ECS Liva Z5 Plus, czyli komputer wielkości książki (Test)
Testy wydajności

Testy wydajności przeprowadzaliśmy na systemie Windows 11 zaktualizowanym do najnowszej wersji. Wszelakie zbędne programy działające w tle (np. Microsoft OneDrive) były wyłączone. Używaliśmy standardowego zestawu aplikacji pomiarowych. Mowa między innymi o CPU-Z, Cinebench, CrystalDiskMark czy 3DMark. Wszystkie w najnowszych wersjach w momencie tworzenia publikacji. Nie zabrakło też klasycznych programów jak Mozilla Firefox czy Netflix.

ECS Liva Z5 Plus, czyli komputer wielkości książki (Test)
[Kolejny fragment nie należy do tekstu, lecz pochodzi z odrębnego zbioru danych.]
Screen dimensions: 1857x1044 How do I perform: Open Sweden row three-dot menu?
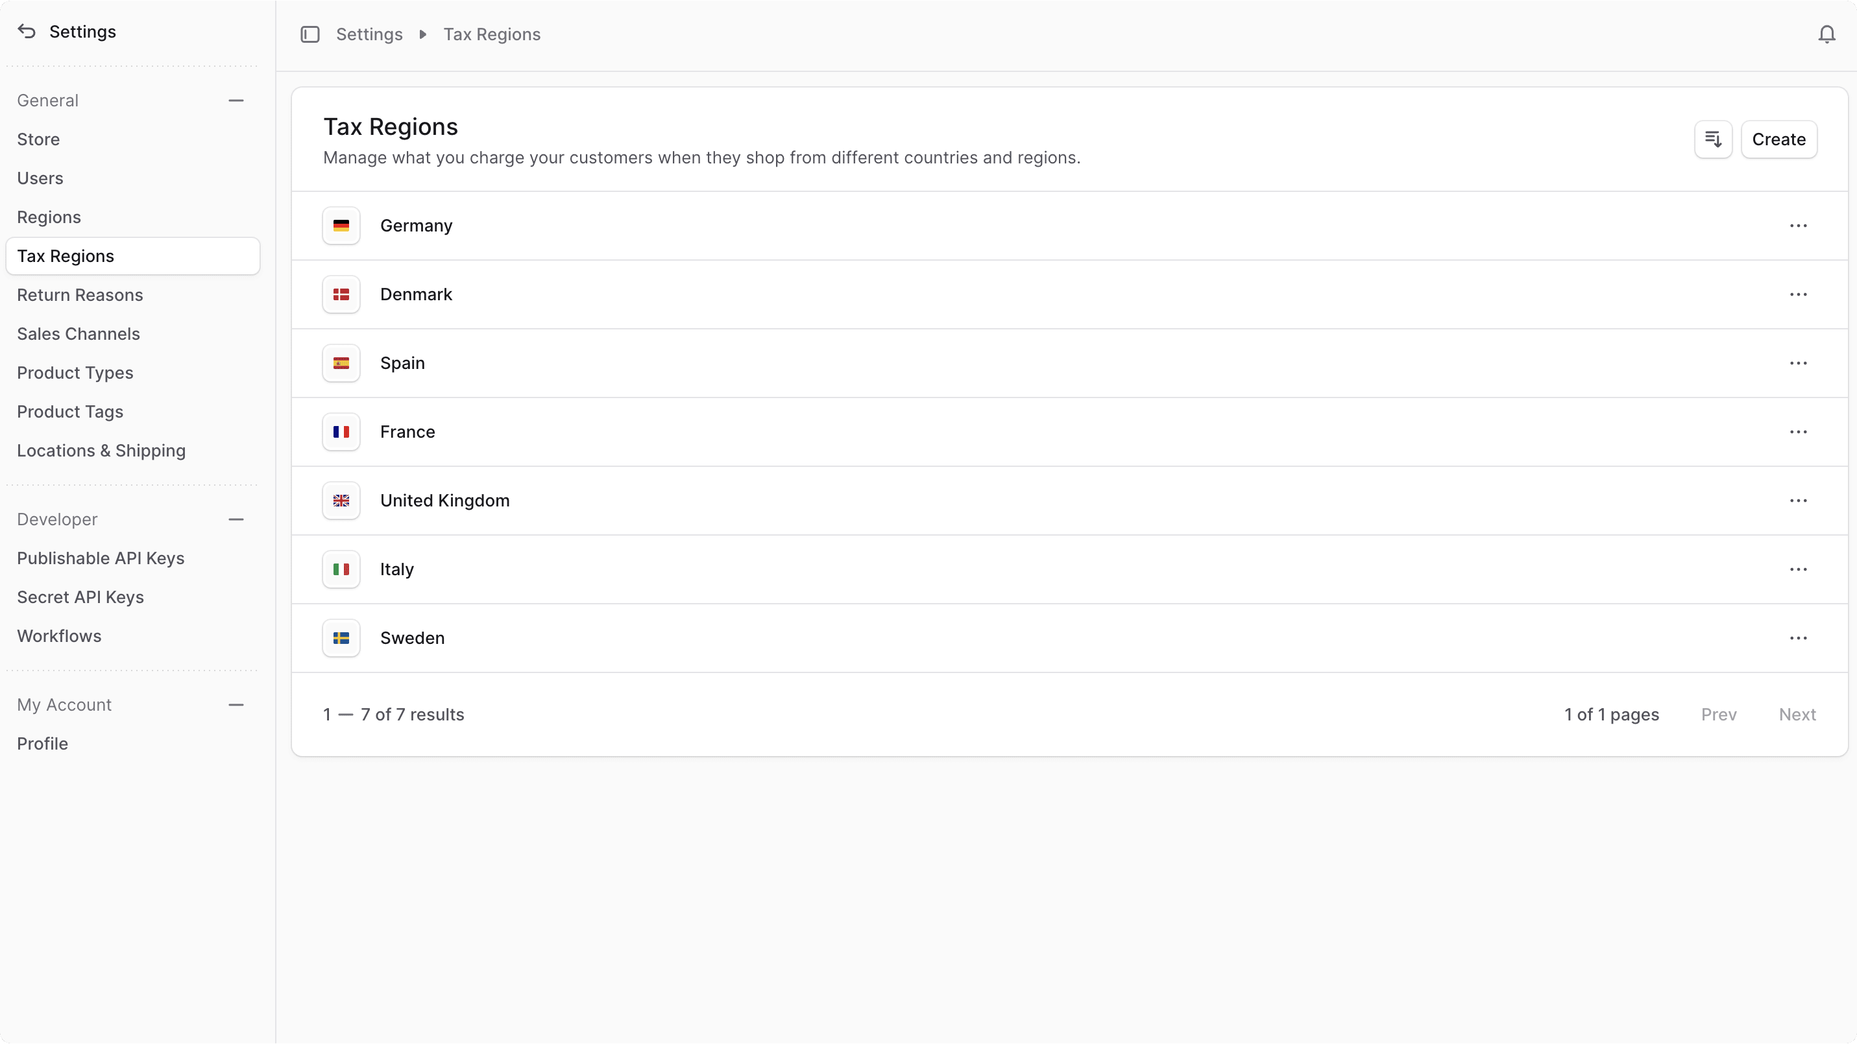pyautogui.click(x=1798, y=638)
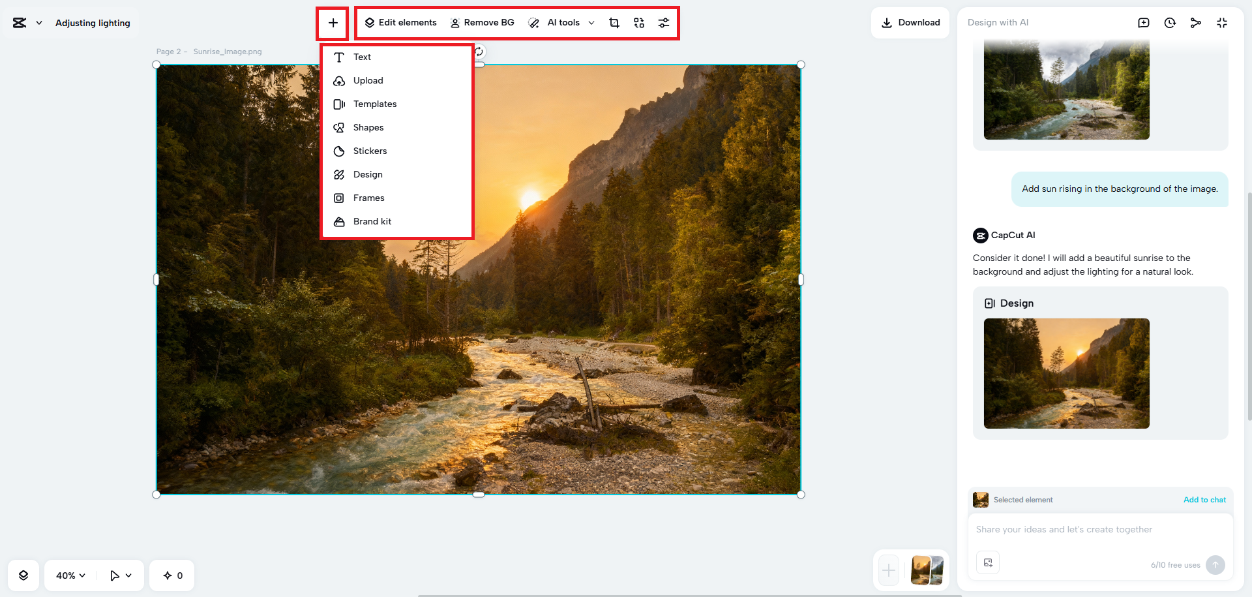1252x597 pixels.
Task: Expand the AI tools dropdown
Action: coord(591,22)
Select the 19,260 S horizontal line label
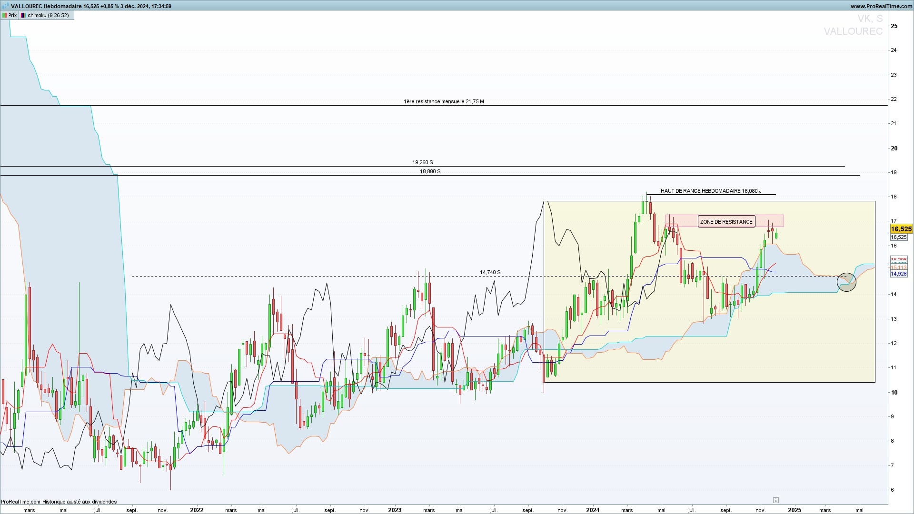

To co pierwsze zwraca uwagę to ograniczona pamięć RAM. Komputer obsługuje co prawda do 64 GB, ale chodzi o prędkości. Dołączone moduły to rozwiązanie DDR4-3200, a więc oferujące 3200 MT/s. Testowany Mini PC używa ich jednak w ustawieniu 2666 MT/s i nie jest to wina procesora, który obsługuje do 3200 MT/s. Zostaje więc kwestia BIOSu, który niestety jest mocno zablokowany. Co prawda większość użytkowników nawet tego nie zauważy, ale liczę, że zostanie to poprawione w aktualizacji oprogramowania - to darmowa wydajność.

ECS Liva Z5 Plus, czyli komputer wielkości książki (Test)
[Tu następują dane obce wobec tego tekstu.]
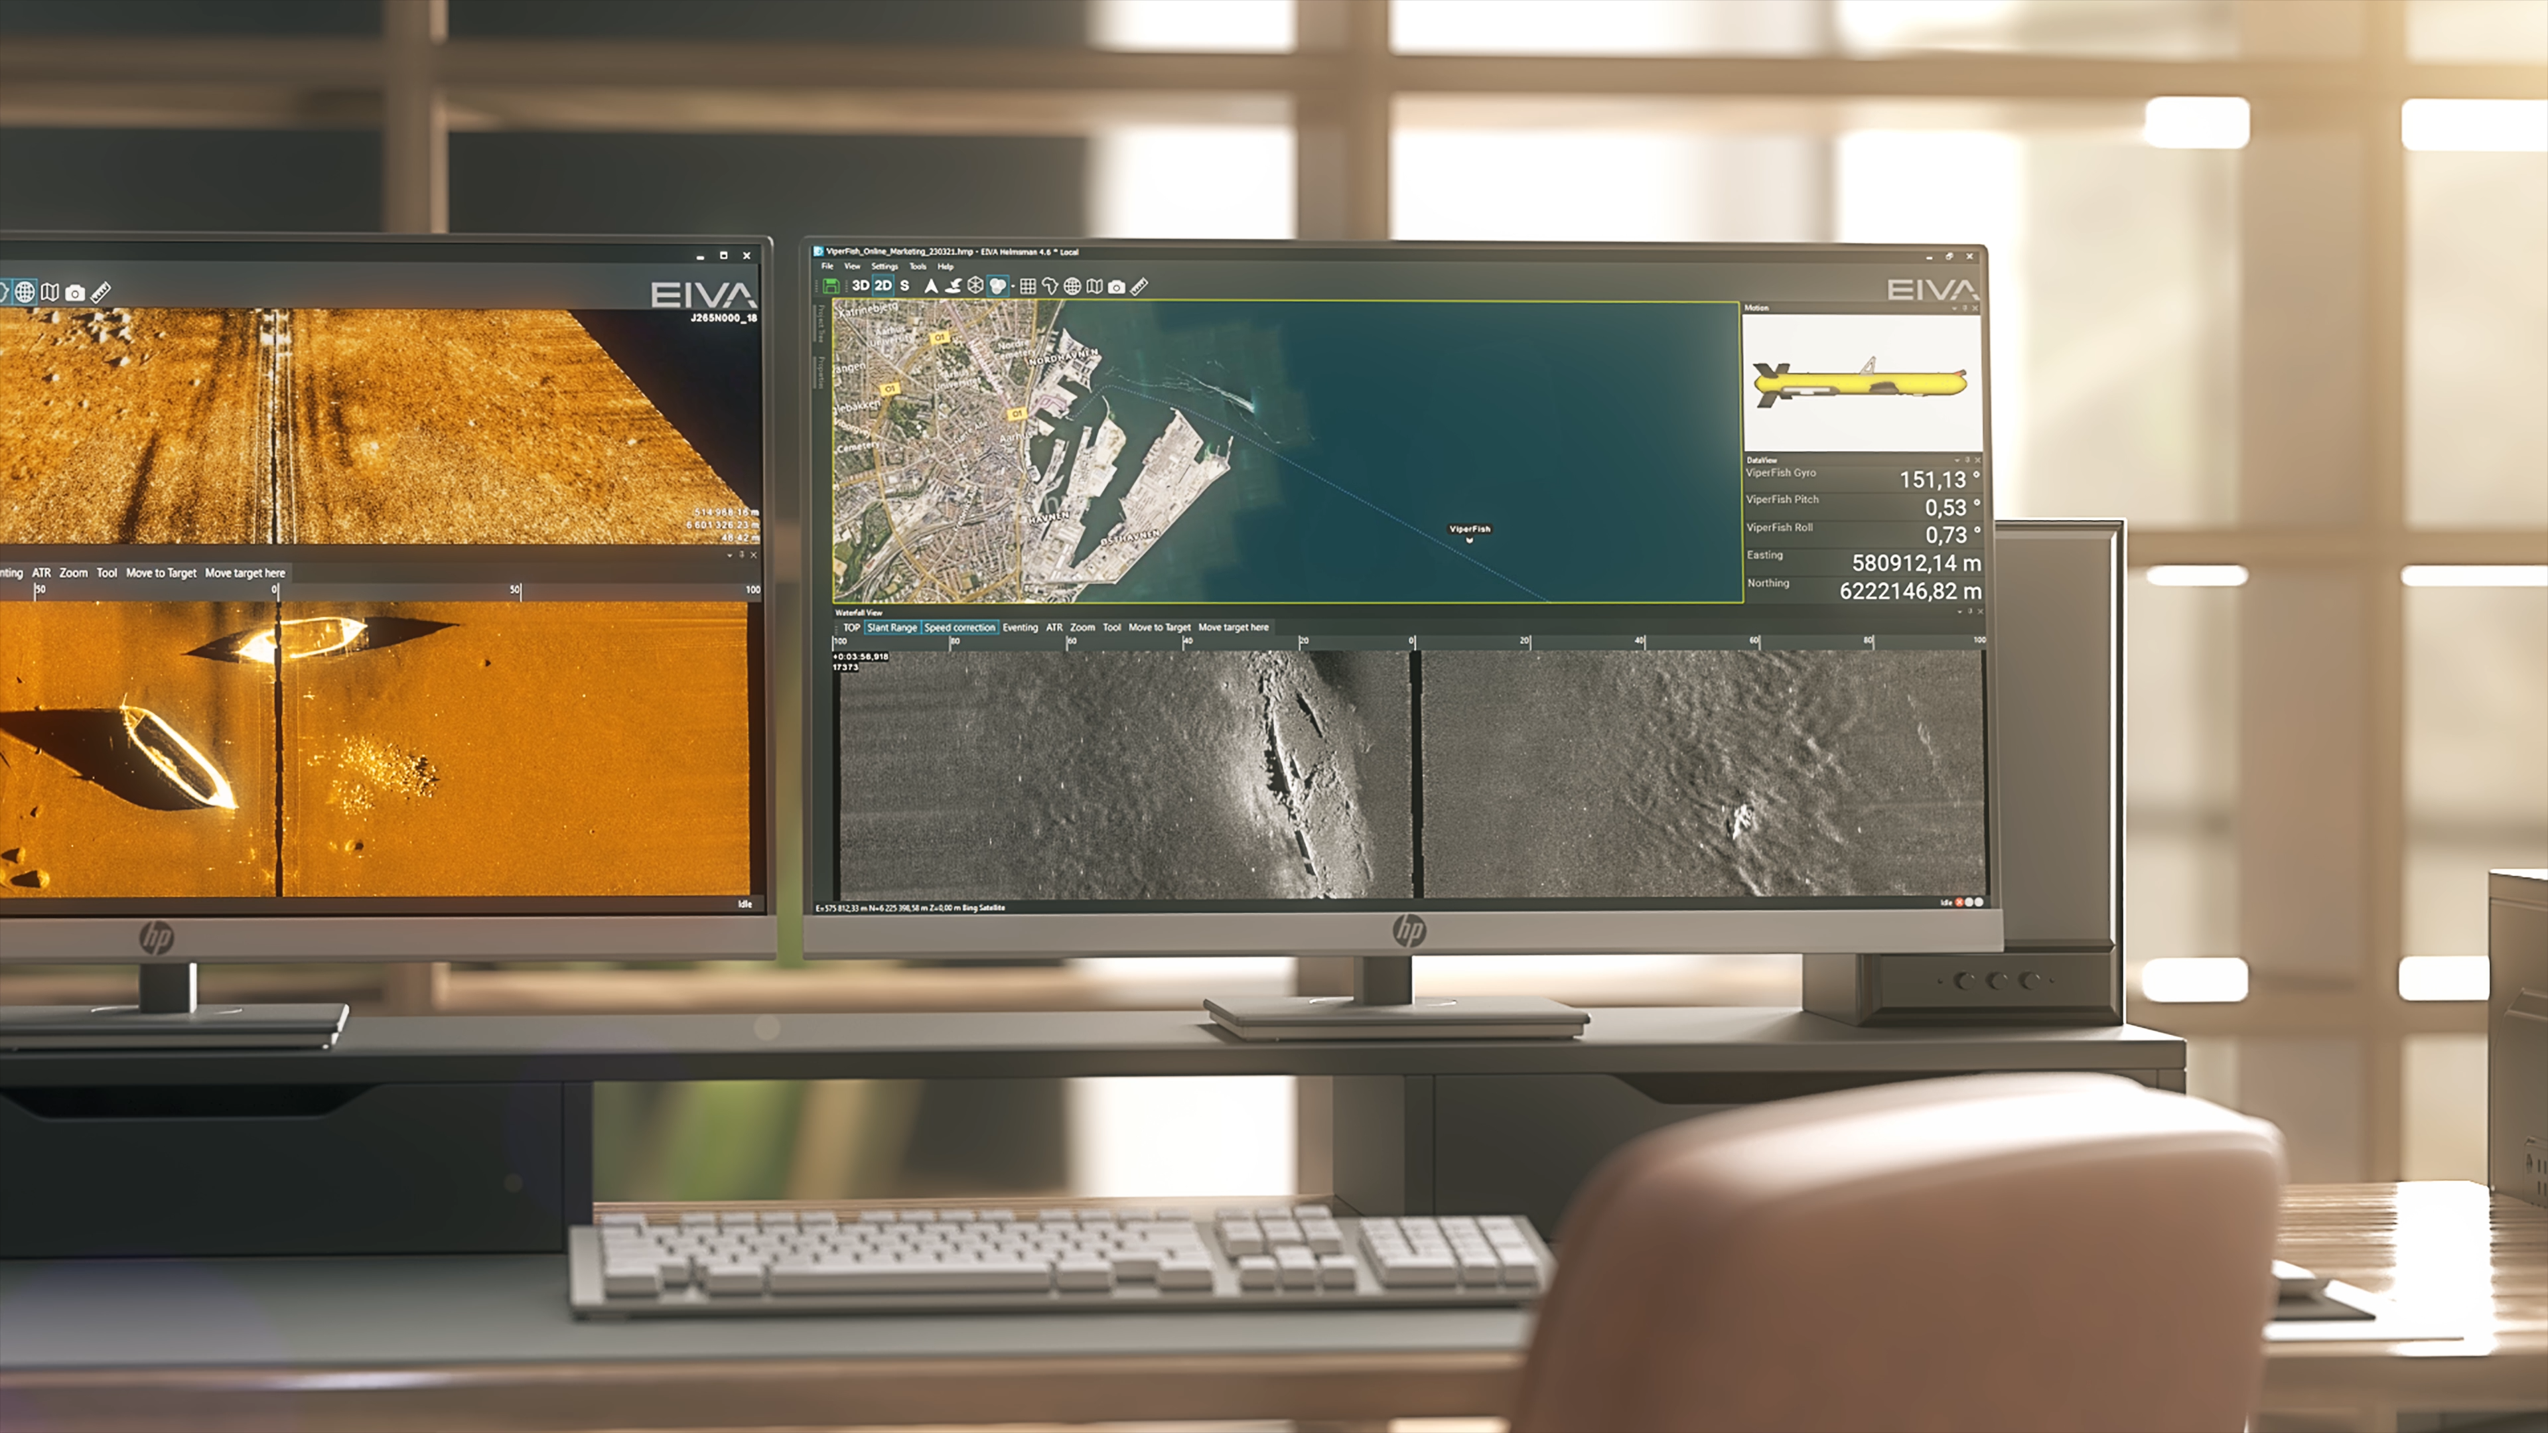The width and height of the screenshot is (2548, 1433).
Task: Open the Tools menu
Action: point(918,266)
Jeśli chodzi o zwykłe użytkowanie PC jak przeglądanie internetu, oglądanie filmów i seriali czy praca biurowa to tutaj nie mam żadnych zastrzeżeń. Przeglądarka z kilkudziesięcioma otwartymi kartami, serwisy VoD oraz lokalne materiały wideo w rozdzielczości 4K były obsługiwane bez problemu. Pakiet office również spokojnie się uruchamiał, łącznie z dużymi plikami tekstowymi czy arkuszami kalkulacyjnymi.

ECS Liva Z5 Plus, czyli komputer wielkości książki (Test)
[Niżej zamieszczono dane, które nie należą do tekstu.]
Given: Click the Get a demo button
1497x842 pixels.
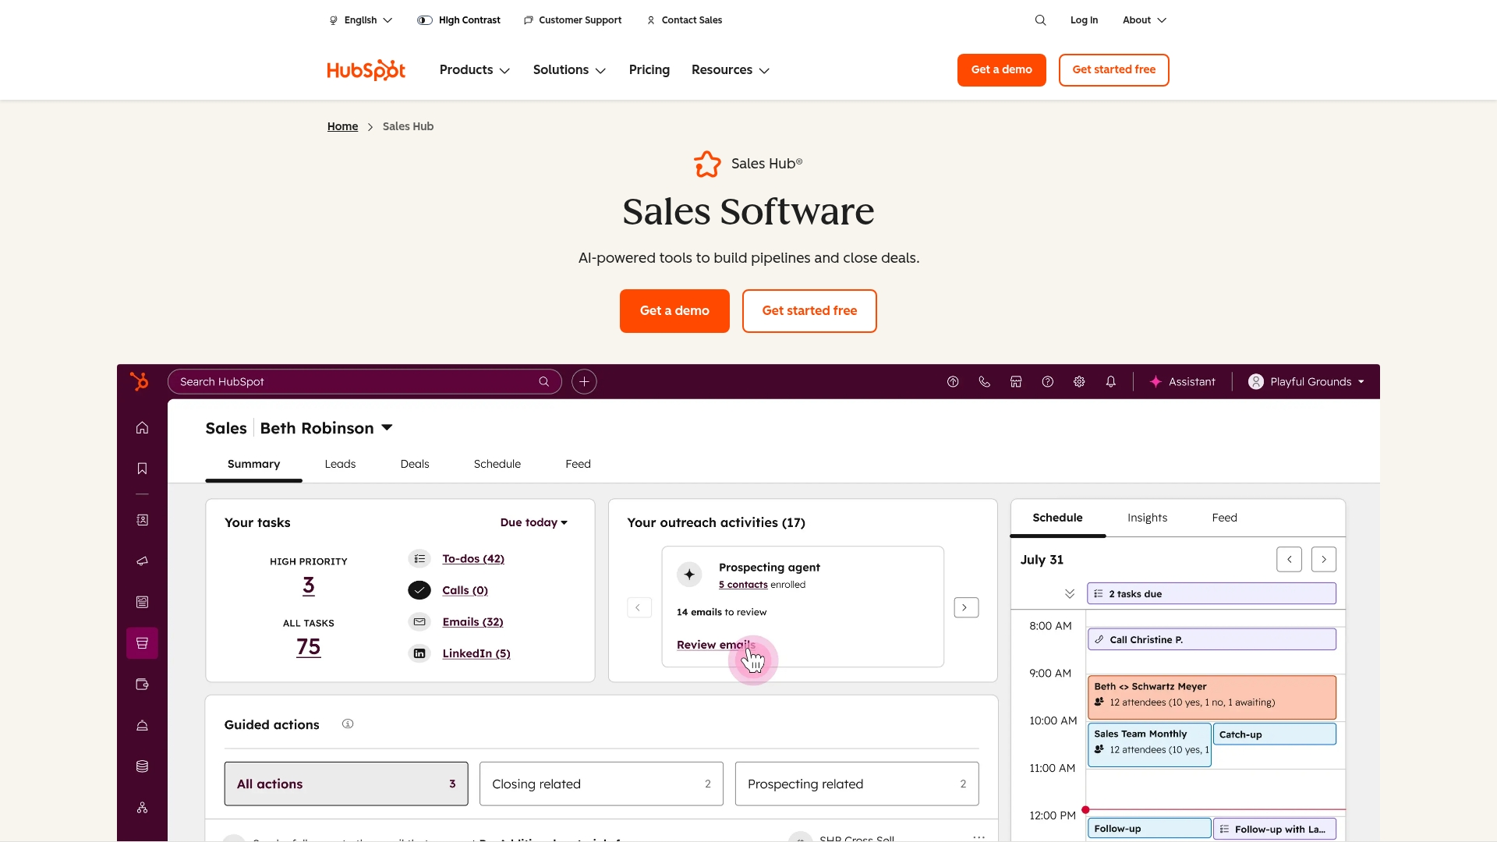Looking at the screenshot, I should pos(674,310).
Pozytywnie zaskoczony zostałem przez dołączony SSD. Pojemność co prawda nie powala - 256 GB, ale reszta specyfikacji wygląda znacznie lepiej. Użyto tutaj kontrolera Silicon Motion SM2269XTF i obserwujemy średnio 4775 MB/s dla odczytu i 2075 MB/s dla zapisu. Mowa więc o szybkim kopiowaniu danych, uruchamianiu aplikacji czy wczytywaniu dokumentów.

ECS Liva Z5 Plus, czyli komputer wielkości książki (Test)

A jak ma się sprawa z graniem? Jak na zintegrowany układ graficzny to całkiem nieźle, przynajmniej tak długo jak trzymamy się tytułów sieciowych i starszych gier. League of Legends w rozdzielczości Full HD i ustawieniach bardzo wysokich to ponad 150 FPS gdy jest spokojnie i około 120 FPS podczas walk. W Teamfight Tactics i tym samym profilu mowa o stałych 100 FPS. GTA 5 przy średnio-wysokich ustawieniach to około 32 FPS, a Fallout 4 przy średnich to około 30 FPS. Jednak Total War: Warhammer III czy Wiedźmin 3: Dziki Gon są niegrywalne - poniżej 30 FPS (kolejno około 18 i 24 FPS).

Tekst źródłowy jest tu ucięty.